(Exercise inputs Opens)
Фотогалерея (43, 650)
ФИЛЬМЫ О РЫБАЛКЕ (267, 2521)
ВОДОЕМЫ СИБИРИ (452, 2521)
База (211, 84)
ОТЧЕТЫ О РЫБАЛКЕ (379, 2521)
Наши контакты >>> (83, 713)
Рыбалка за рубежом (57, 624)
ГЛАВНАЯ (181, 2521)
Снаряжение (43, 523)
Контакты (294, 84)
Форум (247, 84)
(Exercise inputs Closes)
Each line from the one containing "ФИЛЬМЫ О РЫБАЛКЕ (267, 2521)" to the final line of the entries above must be returned exactly, and no other line may appear.

ФИЛЬМЫ О РЫБАЛКЕ (267, 2521)
ВОДОЕМЫ СИБИРИ (452, 2521)
База (211, 84)
ОТЧЕТЫ О РЫБАЛКЕ (379, 2521)
Наши контакты >>> (83, 713)
Рыбалка за рубежом (57, 624)
ГЛАВНАЯ (181, 2521)
Снаряжение (43, 523)
Контакты (294, 84)
Форум (247, 84)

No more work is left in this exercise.